How to use properly the copy fields on solr for au

2019-06-11 11:06发布

问题:

I want to use the "autocomplete" for a search engine on my site.

So, I have a field called shortdesc with the following definition:

<field name="shortdesc" type="text_de" indexed="true" stored="false" />

The field type:

<fieldType name="text_de" class="solr.TextField" positionIncrementGap="100">
    <analyzer type="index"> 
        <tokenizer class="solr.StandardTokenizerFactory"/>
        <filter class="solr.LengthFilterFactory" min="3" max="20"/>
        <filter class="solr.LowerCaseFilterFactory"/>
        <filter class="solr.StopFilterFactory" ignoreCase="true" words="lang/stopwords_de.txt" format="snowball" enablePositionIncrements="true"/>
        <filter class="solr.GermanNormalizationFilterFactory"/>
        <filter class="solr.RemoveDuplicatesTokenFilterFactory"/>
    </analyzer>
    <analyzer type="query">
        <tokenizer class="solr.StandardTokenizerFactory"/>
        <filter class="solr.LowerCaseFilterFactory"/>
        <filter class="solr.StopFilterFactory" ignoreCase="true" words="lang/stopwords_de.txt" format="snowball" enablePositionIncrements="true"/>
        <filter class="solr.GermanNormalizationFilterFactory"/>
   </analyzer>
</fieldType>

So, now for do the autocomplete, I need an extra field (field_autocomplete) where Im gonna copy the field shortdesc.
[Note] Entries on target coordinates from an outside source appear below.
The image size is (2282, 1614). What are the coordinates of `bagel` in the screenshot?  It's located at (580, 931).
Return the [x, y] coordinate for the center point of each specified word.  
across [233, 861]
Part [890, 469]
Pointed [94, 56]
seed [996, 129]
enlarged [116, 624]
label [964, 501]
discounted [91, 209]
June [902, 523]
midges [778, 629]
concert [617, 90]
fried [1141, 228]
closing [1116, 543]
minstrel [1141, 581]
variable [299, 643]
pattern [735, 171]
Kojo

This field is defined as (I don't need to retrieve data from this field):

<field name="field_autocomplete" type="text_autocomplete" indexed="true" stored="false" multiValued="true" />

And the type definition:

<fieldType name="text_autocomplete" class="solr.TextField" positionIncrementGap="100">
    <analyzer type="index">
        <tokenizer class="solr.StandardTokenizerFactory"/>
        <filter class="solr.LowerCaseFilterFactory"/>
        <filter class="solr.StopFilterFactory" ignoreCase="true" words="lang/stopwords_de.txt" enablePositionIncrements="true" />
        <filter class="solr.GermanNormalizationFilterFactory"/>
        <filter class="solr.EnglishPossessiveFilterFactory"/>
        <filter class="solr.EnglishMinimalStemFilterFactory"/>
        <filter class="solr.StopFilterFactory" ignoreCase="true" words="lang/stopwords_en.txt" enablePositionIncrements="true" />
        <filter class="solr.EdgeNGramFilterFactory" minGramSize="2" maxGramSize="25"/>
        <filter class="solr.RemoveDuplicatesTokenFilterFactory"/>
     </analyzer>
     <analyzer type="query">
        <tokenizer class="solr.WhitespaceTokenizerFactory"/>
        <filter class="solr.StopFilterFactory" ignoreCase="true" words="lang/stopwords_de.txt" enablePositionIncrements="true" />
        <filter class="solr.GermanNormalizationFilterFactory"/>
        <filter class="solr.EnglishPossessiveFilterFactory"/>
        <filter class="solr.EnglishMinimalStemFilterFactory"/>
        <filter class="solr.StopFilterFactory" ignoreCase="true" words="lang/stopwords_en.txt" enablePositionIncrements="true" />
        <filter class="solr.LowerCaseFilterFactory"/>
        <filter class="solr.RemoveDuplicatesTokenFilterFactory"/>
    </analyzer>
</fieldType>

And then, for copy the field:

    <copyField source="shortdesc" dest="field_autocomplete"/>

Ok, then, my fist question:

  • When indexing, all the content of the field text_autocomplete, comes from the copy of shortdesc, does that mean than a value on the field shortdesc is processed and then copy to field_autocomplete ? In that case, I don't need to apply the the filters on the type text_autocomplete because they are the same than in text_de and the source is gonna come with the filters already applied ? Is this right or I have to specify the filters for all of them (for each field I want "to capture" ?

And another question:

  • When I use the analyser, if I introduce a word that belong to the stopword, on the field text_de, the filter is applied and the word did't appear: But when I do the same on the field text_autocomplete , seems the word is there and stored as term, the filter didn't do nothing...

Can anybody give me a clue about this two things that are getting crazy ?

回答1:

  • You would need to define all the filters again. Nothing from the source field is applied.

Documentation for Copyfield :-

The original text is sent from the "source" field to the "dest" field, before any configured analyzers for the originating or destination field are invoked.

  • The stop filter seems to be missing format="snowball" which seems to be making the difference in the analysis.
    Also, usually it is recommended to have the same tokenizers and filters at both index and query time so that the indexed term matches the searched term. SO may just want to check the configurations again.